Relaxing Equivariance Constraints with Non-stationary Continuous Filters

TL;DR

This paper introduces a flexible, learnable approach to neural network equivariance that interpolates between non-equivariant, equivariant, and invariant mappings, improving performance on image classification tasks.

Contribution

It proposes a parameter-efficient method to relax and learn equivariance constraints, allowing neural networks to adapt symmetry structures from data.

Findings

Learned equivariance matches or exceeds fixed equivariance performance.

Method outperforms baselines with partial or strict equivariance.

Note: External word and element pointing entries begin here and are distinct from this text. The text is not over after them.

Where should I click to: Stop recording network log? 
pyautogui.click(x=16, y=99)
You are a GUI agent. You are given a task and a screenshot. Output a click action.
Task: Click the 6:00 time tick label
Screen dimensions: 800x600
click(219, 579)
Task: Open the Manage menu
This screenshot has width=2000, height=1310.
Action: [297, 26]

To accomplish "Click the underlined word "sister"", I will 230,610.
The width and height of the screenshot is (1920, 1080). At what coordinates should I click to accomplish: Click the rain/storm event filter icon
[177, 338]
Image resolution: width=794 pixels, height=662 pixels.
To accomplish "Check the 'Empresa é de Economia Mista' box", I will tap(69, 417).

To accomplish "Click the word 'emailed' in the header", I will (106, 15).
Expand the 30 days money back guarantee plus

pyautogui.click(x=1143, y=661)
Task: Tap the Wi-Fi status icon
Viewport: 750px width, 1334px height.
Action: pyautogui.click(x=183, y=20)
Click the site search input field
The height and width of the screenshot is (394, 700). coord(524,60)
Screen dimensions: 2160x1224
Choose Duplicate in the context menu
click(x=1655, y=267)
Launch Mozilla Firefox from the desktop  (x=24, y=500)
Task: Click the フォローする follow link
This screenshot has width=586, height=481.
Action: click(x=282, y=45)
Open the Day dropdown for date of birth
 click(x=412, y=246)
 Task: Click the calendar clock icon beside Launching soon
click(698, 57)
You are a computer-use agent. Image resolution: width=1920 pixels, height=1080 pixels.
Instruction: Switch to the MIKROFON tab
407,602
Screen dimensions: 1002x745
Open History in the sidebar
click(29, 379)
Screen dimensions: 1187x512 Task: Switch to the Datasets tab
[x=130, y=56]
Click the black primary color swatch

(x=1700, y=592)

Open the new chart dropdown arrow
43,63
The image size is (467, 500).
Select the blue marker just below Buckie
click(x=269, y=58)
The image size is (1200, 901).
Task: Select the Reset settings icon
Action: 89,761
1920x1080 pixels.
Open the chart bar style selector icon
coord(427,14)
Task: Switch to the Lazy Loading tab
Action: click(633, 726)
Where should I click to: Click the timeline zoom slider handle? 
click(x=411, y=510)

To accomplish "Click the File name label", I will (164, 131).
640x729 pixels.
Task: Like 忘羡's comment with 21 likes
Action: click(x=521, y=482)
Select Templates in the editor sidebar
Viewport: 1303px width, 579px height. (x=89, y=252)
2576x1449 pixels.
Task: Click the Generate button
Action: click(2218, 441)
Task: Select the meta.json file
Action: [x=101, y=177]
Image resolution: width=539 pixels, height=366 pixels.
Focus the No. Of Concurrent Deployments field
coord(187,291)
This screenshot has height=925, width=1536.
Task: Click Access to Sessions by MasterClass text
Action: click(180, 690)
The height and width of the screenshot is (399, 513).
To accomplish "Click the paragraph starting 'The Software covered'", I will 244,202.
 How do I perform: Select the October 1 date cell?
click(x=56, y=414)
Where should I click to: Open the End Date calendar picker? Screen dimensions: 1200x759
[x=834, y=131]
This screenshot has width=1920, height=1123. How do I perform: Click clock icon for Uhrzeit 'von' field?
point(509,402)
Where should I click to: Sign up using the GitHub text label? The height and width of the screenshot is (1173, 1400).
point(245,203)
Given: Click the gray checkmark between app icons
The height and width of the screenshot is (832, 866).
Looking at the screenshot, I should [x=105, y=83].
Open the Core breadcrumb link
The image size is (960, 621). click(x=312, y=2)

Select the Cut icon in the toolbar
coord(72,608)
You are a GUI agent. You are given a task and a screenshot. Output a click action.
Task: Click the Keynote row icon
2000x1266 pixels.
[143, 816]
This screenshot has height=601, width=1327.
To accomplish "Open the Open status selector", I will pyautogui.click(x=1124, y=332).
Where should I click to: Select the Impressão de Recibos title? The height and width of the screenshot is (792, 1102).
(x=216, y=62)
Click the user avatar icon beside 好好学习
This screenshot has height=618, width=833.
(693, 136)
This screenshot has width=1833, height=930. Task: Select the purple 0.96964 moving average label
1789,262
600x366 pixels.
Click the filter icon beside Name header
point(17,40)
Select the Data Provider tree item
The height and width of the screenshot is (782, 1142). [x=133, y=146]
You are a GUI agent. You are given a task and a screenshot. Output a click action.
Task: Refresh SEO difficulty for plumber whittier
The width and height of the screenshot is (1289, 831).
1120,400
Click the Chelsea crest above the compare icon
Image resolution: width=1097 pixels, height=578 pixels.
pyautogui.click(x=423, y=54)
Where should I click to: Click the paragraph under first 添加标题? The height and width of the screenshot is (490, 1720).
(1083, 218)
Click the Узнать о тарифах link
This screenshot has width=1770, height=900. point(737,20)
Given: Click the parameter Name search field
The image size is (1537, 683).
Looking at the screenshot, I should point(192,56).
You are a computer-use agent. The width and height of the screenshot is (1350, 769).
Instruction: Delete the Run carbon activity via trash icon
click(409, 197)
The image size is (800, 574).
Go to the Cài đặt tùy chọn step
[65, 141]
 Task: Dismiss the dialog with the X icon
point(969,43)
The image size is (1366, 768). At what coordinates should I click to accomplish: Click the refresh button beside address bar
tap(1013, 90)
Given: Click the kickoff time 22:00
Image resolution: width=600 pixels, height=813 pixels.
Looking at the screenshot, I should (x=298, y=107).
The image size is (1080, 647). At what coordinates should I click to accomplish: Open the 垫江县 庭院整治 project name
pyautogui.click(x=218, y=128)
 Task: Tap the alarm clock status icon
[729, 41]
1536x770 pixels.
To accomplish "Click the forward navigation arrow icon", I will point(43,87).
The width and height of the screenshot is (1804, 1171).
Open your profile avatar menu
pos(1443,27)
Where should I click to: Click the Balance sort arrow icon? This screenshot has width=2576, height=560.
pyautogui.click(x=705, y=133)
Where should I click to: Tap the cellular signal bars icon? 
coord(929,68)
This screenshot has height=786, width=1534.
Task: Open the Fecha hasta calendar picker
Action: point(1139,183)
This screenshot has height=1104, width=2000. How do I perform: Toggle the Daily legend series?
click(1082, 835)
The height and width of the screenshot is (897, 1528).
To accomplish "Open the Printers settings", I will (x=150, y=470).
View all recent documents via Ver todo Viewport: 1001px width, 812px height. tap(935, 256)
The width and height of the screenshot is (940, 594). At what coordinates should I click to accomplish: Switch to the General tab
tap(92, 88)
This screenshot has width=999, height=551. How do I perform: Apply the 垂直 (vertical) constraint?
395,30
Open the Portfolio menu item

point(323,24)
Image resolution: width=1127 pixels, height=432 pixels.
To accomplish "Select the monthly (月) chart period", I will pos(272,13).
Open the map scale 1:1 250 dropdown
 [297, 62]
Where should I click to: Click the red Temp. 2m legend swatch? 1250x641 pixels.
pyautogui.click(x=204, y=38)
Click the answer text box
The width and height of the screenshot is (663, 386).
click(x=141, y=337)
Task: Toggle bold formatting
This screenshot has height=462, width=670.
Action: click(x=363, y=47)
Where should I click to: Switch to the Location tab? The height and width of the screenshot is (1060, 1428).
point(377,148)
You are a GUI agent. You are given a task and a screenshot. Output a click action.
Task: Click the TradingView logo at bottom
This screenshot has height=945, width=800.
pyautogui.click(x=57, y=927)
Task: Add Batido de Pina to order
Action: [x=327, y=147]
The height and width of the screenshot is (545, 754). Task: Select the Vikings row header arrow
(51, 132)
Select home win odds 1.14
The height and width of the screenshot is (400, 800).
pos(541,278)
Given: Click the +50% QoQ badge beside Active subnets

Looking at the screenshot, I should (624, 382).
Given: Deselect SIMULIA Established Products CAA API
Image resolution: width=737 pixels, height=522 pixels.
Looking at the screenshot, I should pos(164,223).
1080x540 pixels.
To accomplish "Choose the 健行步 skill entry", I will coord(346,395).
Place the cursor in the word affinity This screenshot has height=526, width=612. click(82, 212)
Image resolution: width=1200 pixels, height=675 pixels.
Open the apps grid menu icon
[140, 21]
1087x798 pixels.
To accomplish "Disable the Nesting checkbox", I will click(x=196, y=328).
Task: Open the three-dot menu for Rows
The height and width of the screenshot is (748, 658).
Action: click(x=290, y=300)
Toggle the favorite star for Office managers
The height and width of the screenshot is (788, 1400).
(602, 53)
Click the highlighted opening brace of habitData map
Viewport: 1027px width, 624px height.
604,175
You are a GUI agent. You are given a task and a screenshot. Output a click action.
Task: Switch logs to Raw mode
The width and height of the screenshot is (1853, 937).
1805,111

Gradient-based learning effectively optimizes equivariance levels.

Abstract

Equivariances provide useful inductive biases in neural network modeling, with the translation equivariance of convolutional neural networks being a canonical example. Equivariances can be embedded in architectures through weight-sharing and place symmetry constraints on the functions a neural network can represent. The type of symmetry is typically fixed and has to be chosen in advance. Although some tasks are inherently equivariant, many tasks do not strictly follow such symmetries. In such cases, equivariance constraints can be overly restrictive. In this work, we propose a parameter-efficient relaxation of equivariance that can effectively interpolate between a (i) non-equivariant linear product, (ii) a strict-equivariant convolution, and (iii) a strictly-invariant mapping. The proposed parameterisation can be thought of as a building block to allow adjustable symmetry structure in neural networks. In addition, we demonstrate that the amount of equivariance can be learned from the training data using backpropagation. Gradient-based learning of equivariance achieves similar or improved performance compared to the best value found by cross-validation and outperforms baselines with partial or strict equivariance on CIFAR-10 and CIFAR-100 image classification tasks.